Yes, the established music industry is in a total state of flux. Startups certainly aren’t immune to the madness either. Dalton Caldwell, founder of now defunct imeem, says startups should stay the hell away (my words, not his). Then you have the CEO of MOG, David Hyman, who retorts that the proof is in the pudding and it can be done. Now Caldwell got burnt and Hyman hasn’t (yet), so one might erroneously conclude that their different opinions are just a result of their different experiences. This may be somewhat true. But really I think they’re both right.

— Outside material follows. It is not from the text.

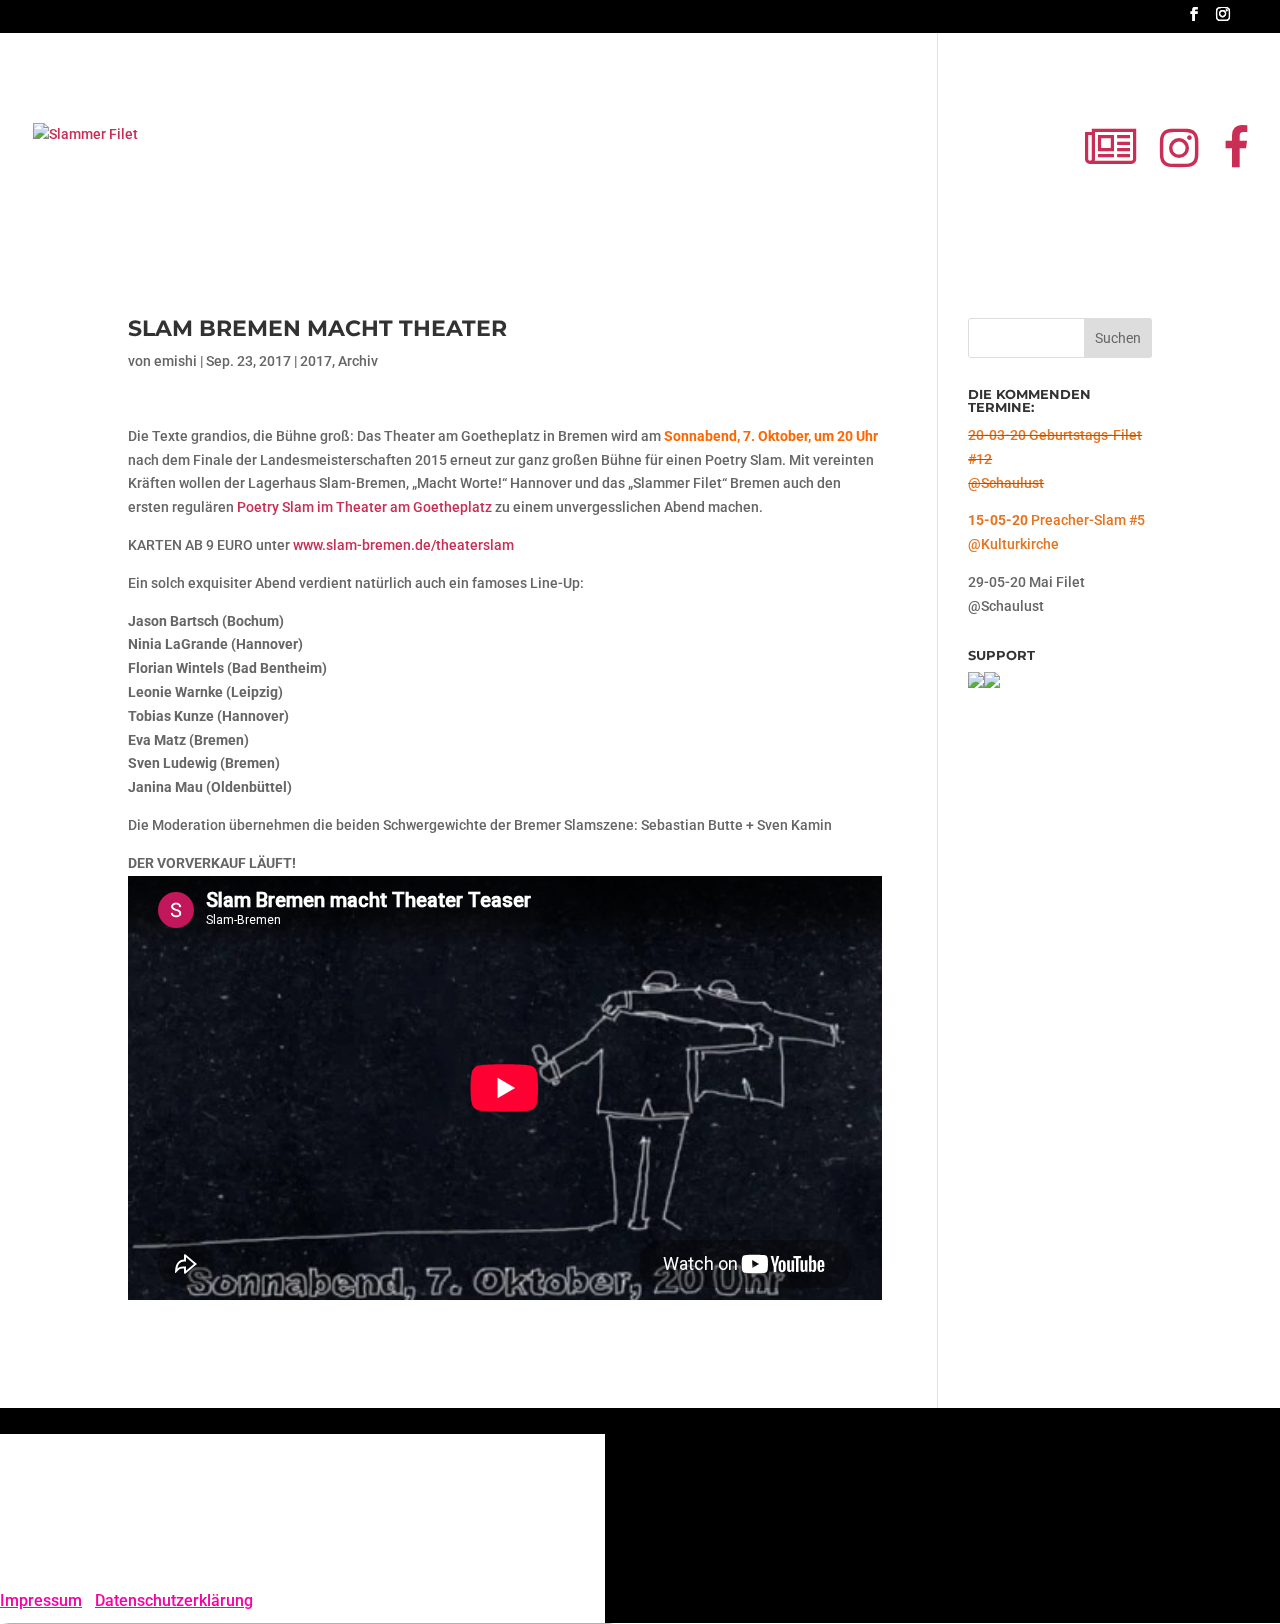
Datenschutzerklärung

You could, but you really shouldn’t

The fact is they really aren’t saying anything contradictory to each other. They both recognize its an  incredibly complex industry thats difficult for newcomers to navigate. Oh but you’re an expert? Because your CD/mp3/Vinyl/whatever collection is bigger than all your friends’? Yea, thats probably not going to help you deal with the business development departments at the Big 4 labels. Its just plain hard, okay? Both Dalton and David really drive home one key point; its a numbers game. If you’re selling downloads of label music, you’re going to have slim margins (lots of hands in lots of pockets). If you’re selling tools for musicians, you’re going to have slim conversions (they’re not called starving artists for nothing). To be profitable in this space, you must walk a very fine line when it comes to your financials.

So what?

So just do it. There has been a growing sentiment among startup folks these past few months that doing anything music related is just plain suicide. Maybe. The music is an oligopoly; controlling power rests with Universal, Sony, EMI, and Warner Records. The startup’s job is to poke and prod, trying to expose their weaknesses. Once a significant enough weakness is exposed and leveraged in one of the labels, the rest will ultimately follow suit. But without the nuisance of innovation, the Big 4 machine will not and cannot change its course.